De Lima elated over Senate proposal allowing her to participate in Senate sessions via teleconferencing

Opposition Senator Leila M. de Lima today welcomed a proposal by Senate Minority Leader Franklin M. Drilon and Sen. Panfilo Lacson to allow her to participate in the proceedings of the Senate and perform her duties as a duly-elected lawmaker.

De Lima, who chairs the Senate Committee on Social Justice, Welfare and Rural Development, said the proposal, contained in Senate Resolution No. 51, is an answered prayer for her as she has been longing to participate in Senate proceedings.

"Great news! Answered prayers. I've been longing to be given such privilege so I can more meaningfully fulfill my mandate," she said upon learning the news about Drilon and Lacson's proposal allowing her to participate in Senate proceedings.

"I thank, wholeheartedly, the Minority Leader Sen. Drilon and Sen. Lacson for such an initiative. Sana po suportahan ng aming mga colleagues. A blessed Sunday," she added in a statement issued from her detention quarters at the PNP-Custodial Center, Camp Crame.

In filing SR No. 51, Drilon and Lacson maintained that De Lima should now be allowed to join the plenary debates and committee hearings through teleconferencing, video conferencing or other forms of remote or electronic communications.

"Even as a detention prisoner, Senator De Lima remains entitled to enjoy her constitutional rights such as the right to be presumed innocent, as well as her full civil and political rights," Drilon and Lacson said in their resolution.

The two veteran senators insisted that De Lima, as a duly-elected Senator, has the mandate to take part in the process on deliberating and passing important legislations, adding that her absence unduly deprives the 14 million Filipinos who voted for her in 2016.

"As a deliberative legislative body, it is incumbent upon the Senate to take necessary measures to ensure that its members will be given every possible opportunity to participate in its plenary sessions," the senators said in their resolution.

The two senators recalled that in 2010, the Senate adopted Senate Resolution No. 7 and fully concurred with the opinion of the Senate Legal Counsel in the case of Senator Antonio "Sonny" Trillanes IV who was then facing coup d'etat charges.
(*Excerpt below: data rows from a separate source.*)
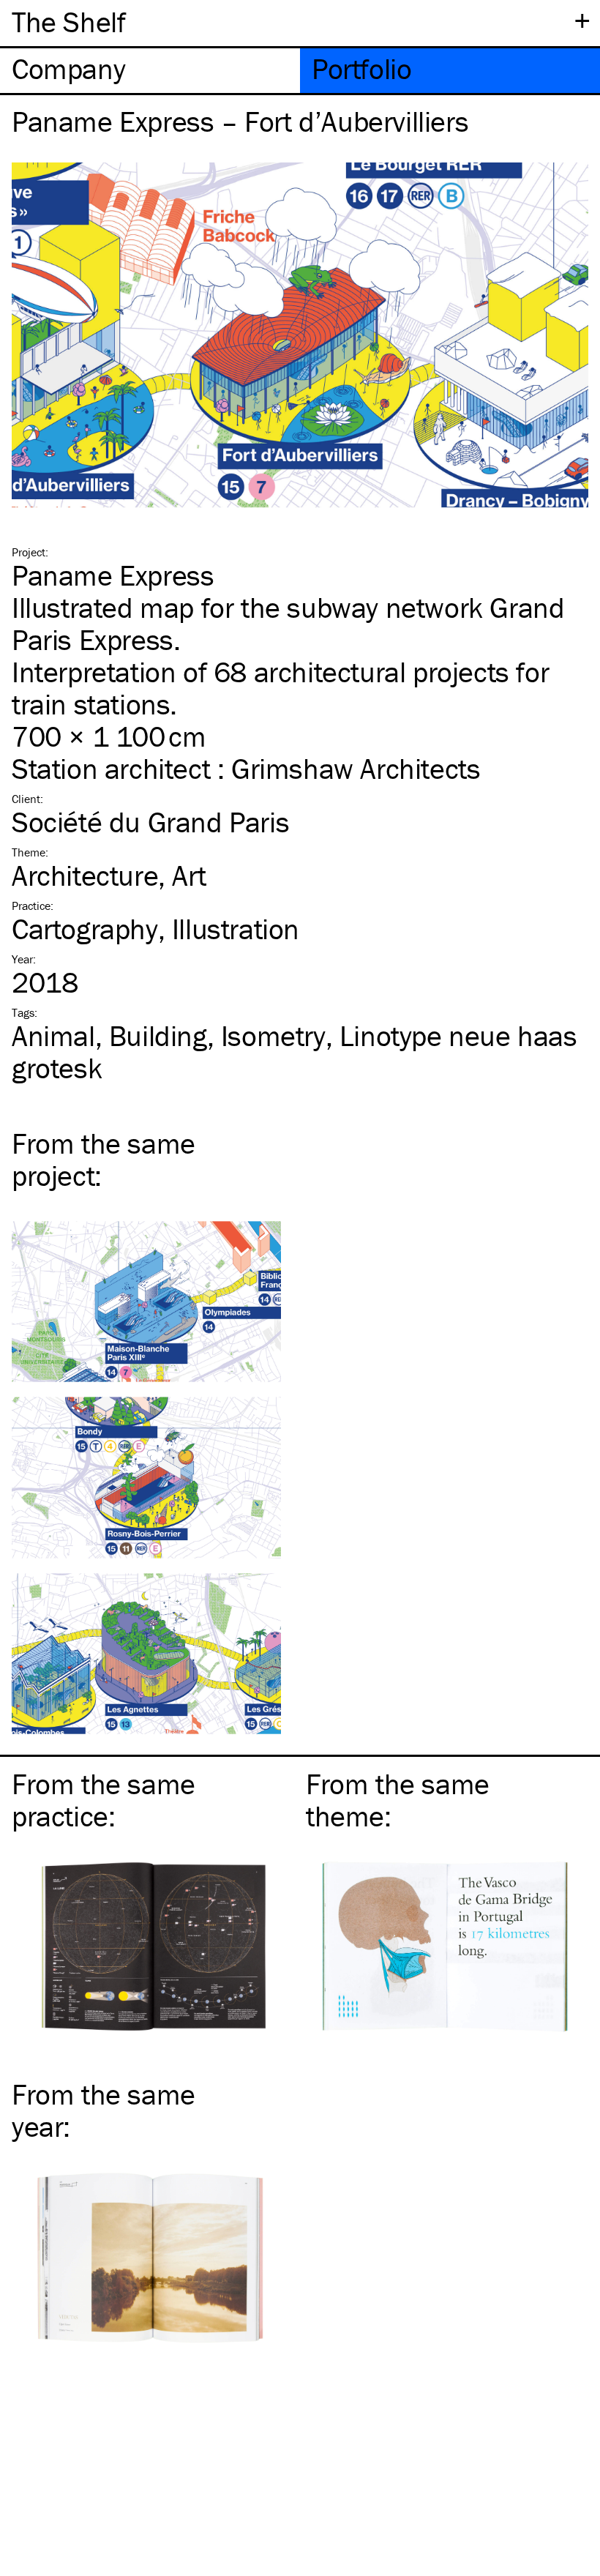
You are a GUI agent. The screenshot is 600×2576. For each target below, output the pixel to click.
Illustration (235, 929)
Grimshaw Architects (355, 768)
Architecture (85, 875)
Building (158, 1035)
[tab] (150, 70)
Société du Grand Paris (150, 822)
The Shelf (68, 22)
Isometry (273, 1035)
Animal (53, 1035)
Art (189, 875)
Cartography (85, 929)
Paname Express (113, 575)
The resolution then claimed that Trillanes's inability to attend Senate sessions, hearings and meetings "necessarily affects and impairs the capability of the Senate as a whole to discharge its role and functions in the Legislature."

It also added that Trillanes's inability to perform her duties as a duly-elected senator by attending Senate sessions, hearings and meetings deprived the 11 million citizens who voted for him of representation in the parliament.
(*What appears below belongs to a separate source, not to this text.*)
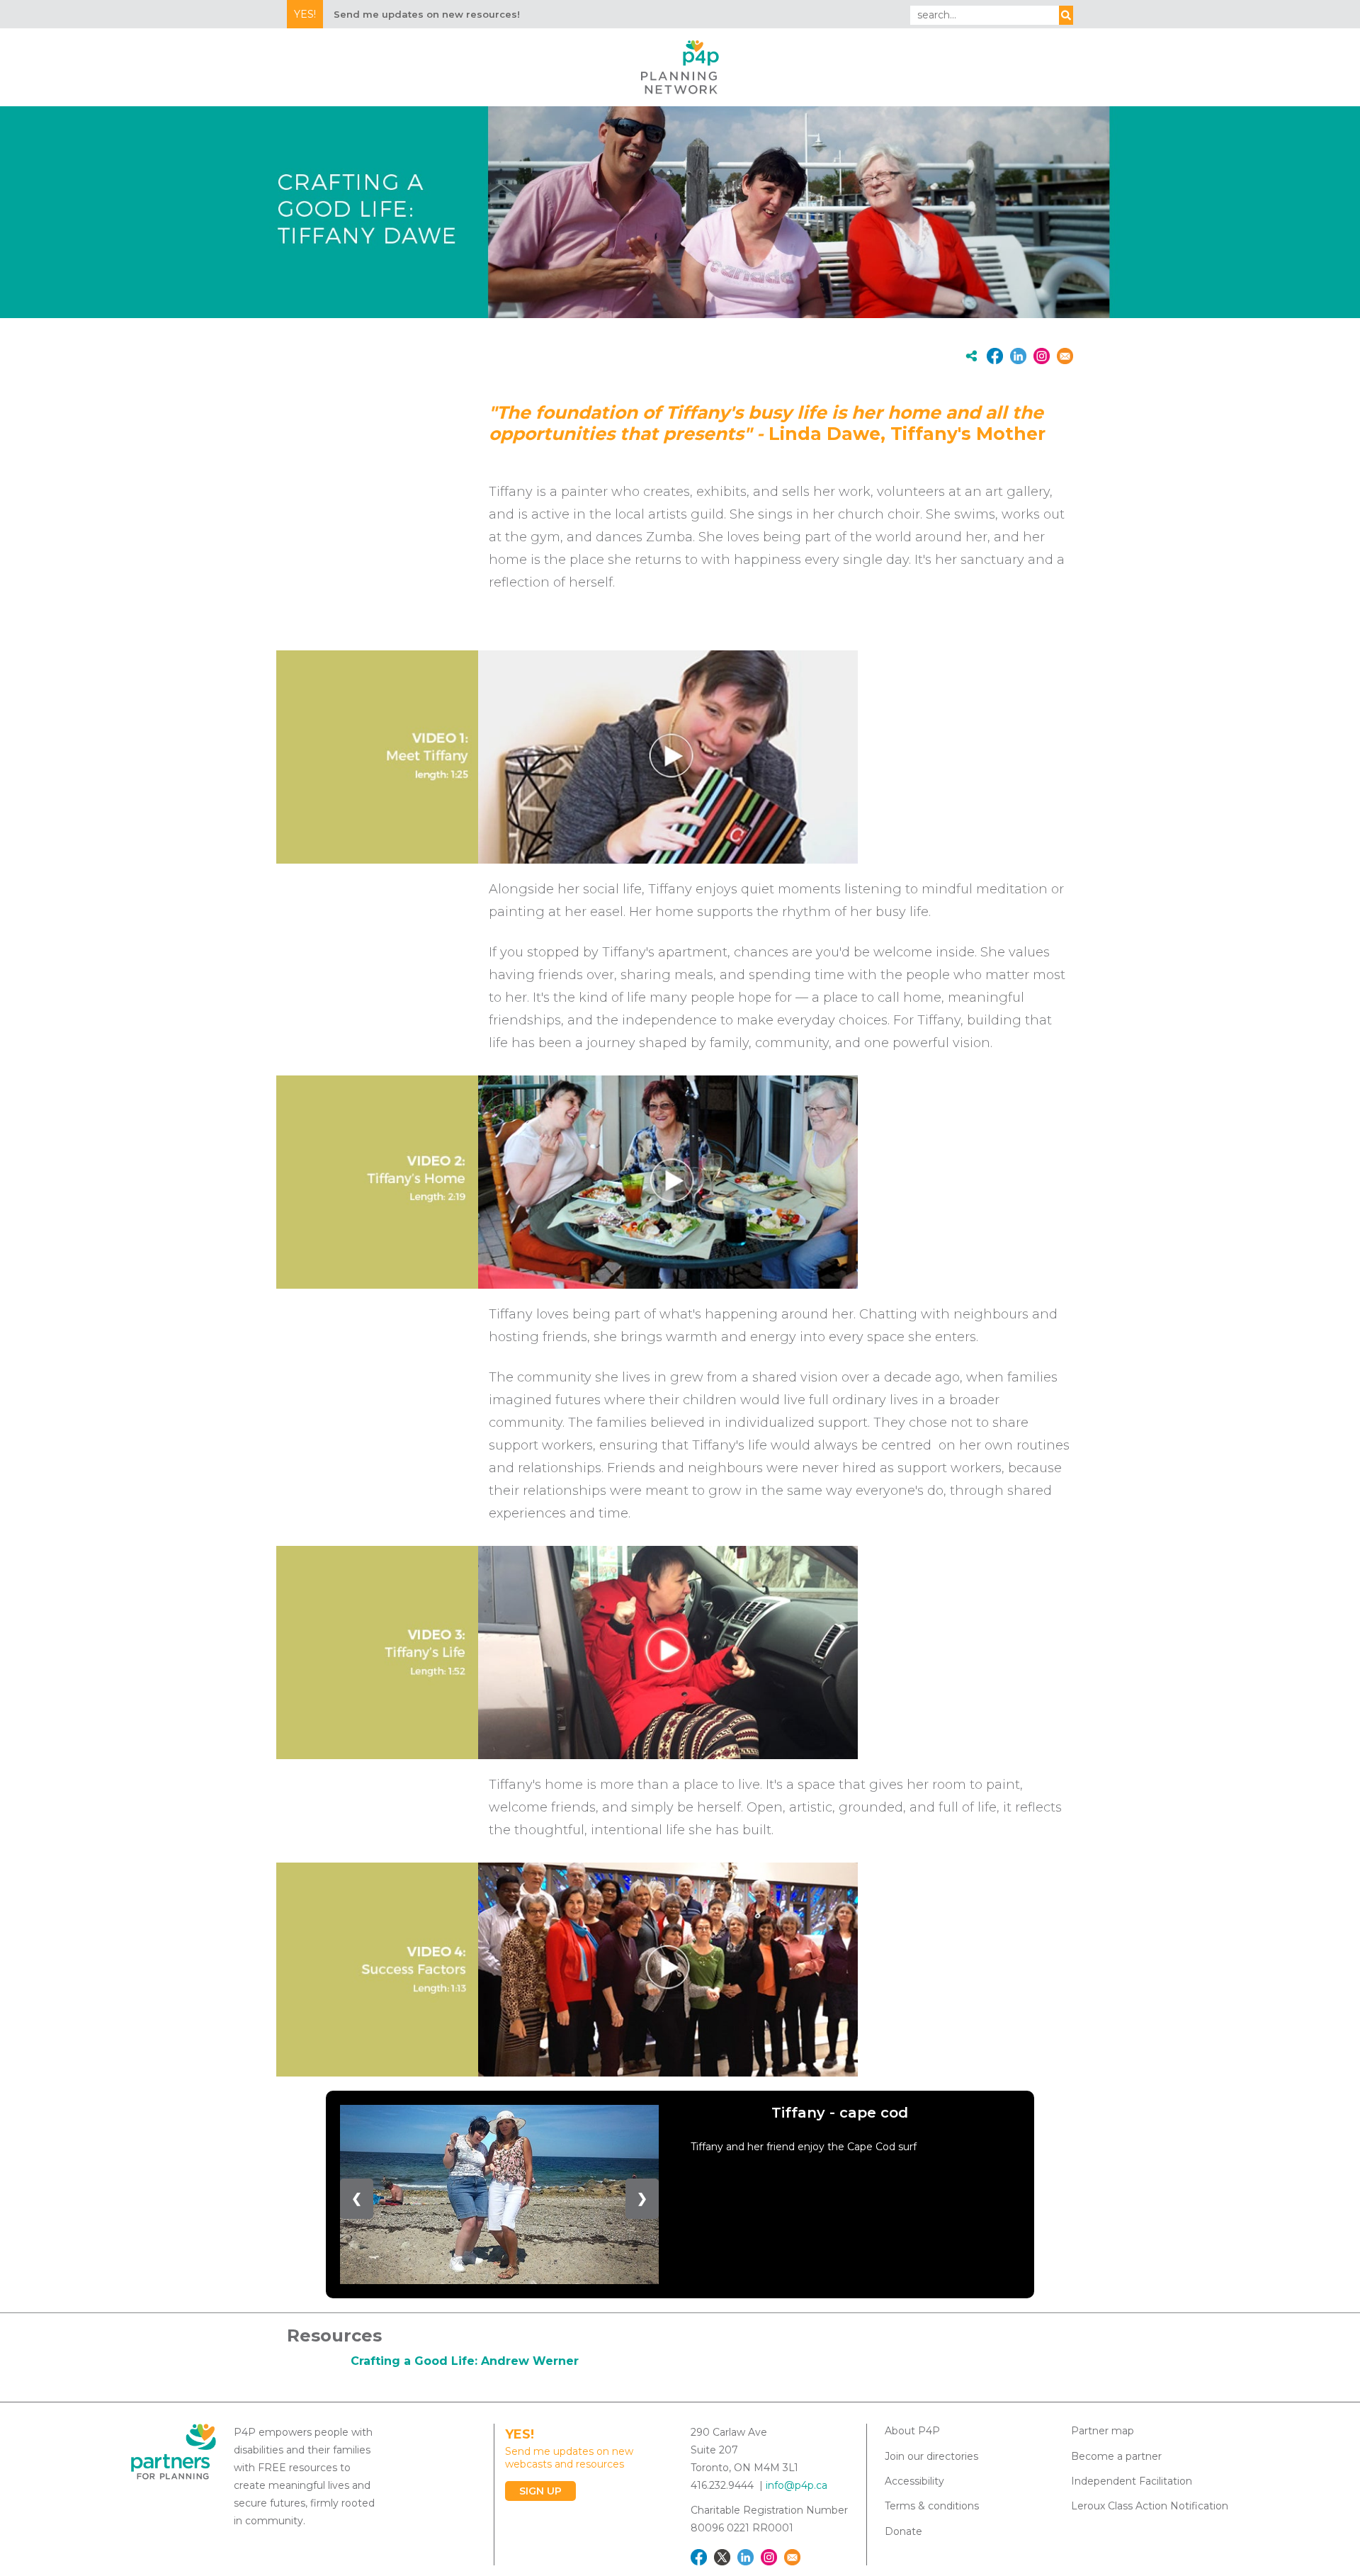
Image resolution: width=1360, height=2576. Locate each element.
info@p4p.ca (796, 2485)
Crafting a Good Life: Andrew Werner (465, 2361)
In addition, the Supreme Court ruled in Trillanes v. Pimentel (G.R. No. 179817) promulgated on June 27, 2008 that the limitation in the practice of profession only applies in situations where the person in detention seeks to leave the detention center.
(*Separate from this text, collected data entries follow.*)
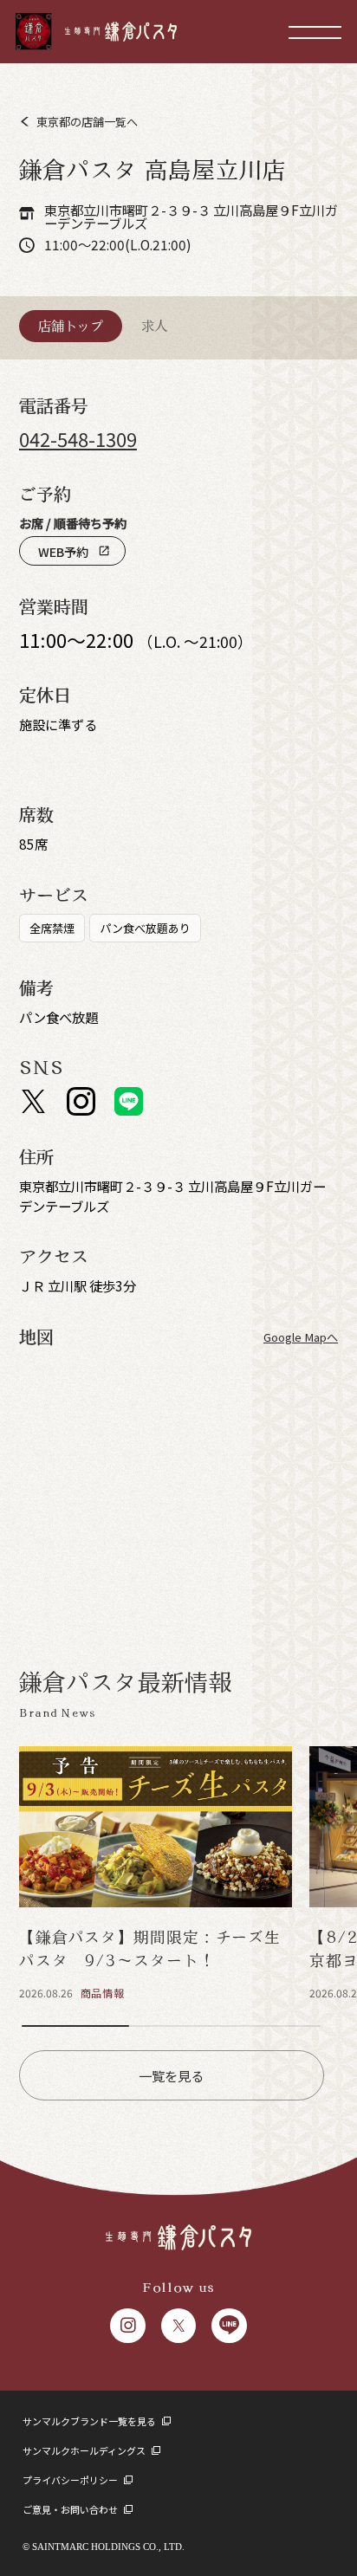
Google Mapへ (300, 1337)
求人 (154, 326)
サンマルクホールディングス (85, 2450)
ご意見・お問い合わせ (71, 2509)
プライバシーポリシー (71, 2480)
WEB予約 (74, 551)
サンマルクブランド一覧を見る (90, 2421)
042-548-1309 (78, 438)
"These inherent limitations, however, must be taken into account only to the extent that confinement restrains the power of locomotion or actual physical movement. It bears noting that in Jalosjos, which was decided en banc one month after Maceda, the Court recognized that the accused could somehow accomplish legislative results," the Supreme Court said.

Also, the Electronic Commerce Act of 2000 and the promulgation of the Supreme Court of the Rules on Electronic Evidence in 2001, allow the use of electronic communications technology in government and commercial transactions as well as in court proceedings.

Lacson and Drilon insisted that arrangements may be made to allow De Lima to participate in plenary sessions through communications technology that will allow audio-visual interactions with remote audiences or co-participants through secure connection.

If adopted, the Resolution will mandate the Senate Secretary to coordinate and make appropriate arrangements for the setting of appropriate telephone, video, broadband and/or wireless link necessary for the selected mode of remote participation.

The Senate Secretary should also ensure to safeguard the integrity of the session via teleconferencing and proper archiving of the audio-visual or electronic recording as part of the records of the Senate.